**The task**:
In the records below, find the line containing "Click the 'Caucus Room' caption in the video" and print it and every line after it exactly, through the end. Skip pictures.

**Data to examine**:
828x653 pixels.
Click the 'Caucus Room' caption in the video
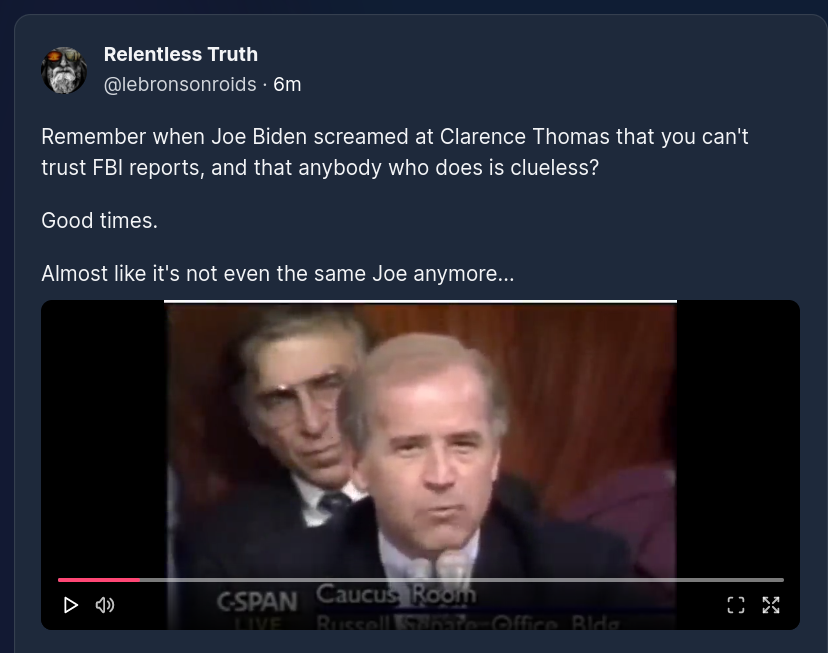[396, 594]
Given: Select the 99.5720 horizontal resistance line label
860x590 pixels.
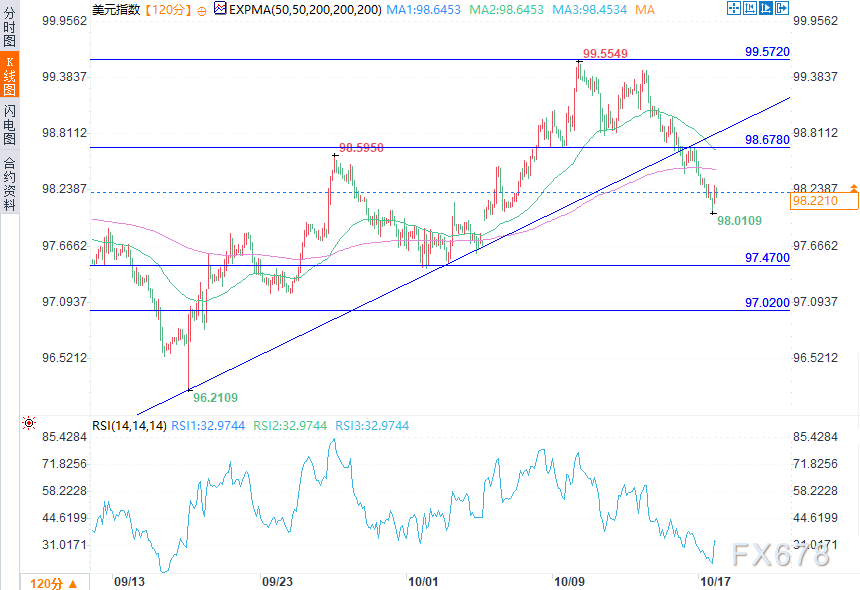Looking at the screenshot, I should [x=767, y=51].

**Exercise answer**:
Click the 'Caucus Room' caption in the video
[396, 594]
Given: Select the 99.5720 horizontal resistance line label
860x590 pixels.
Looking at the screenshot, I should [x=767, y=51].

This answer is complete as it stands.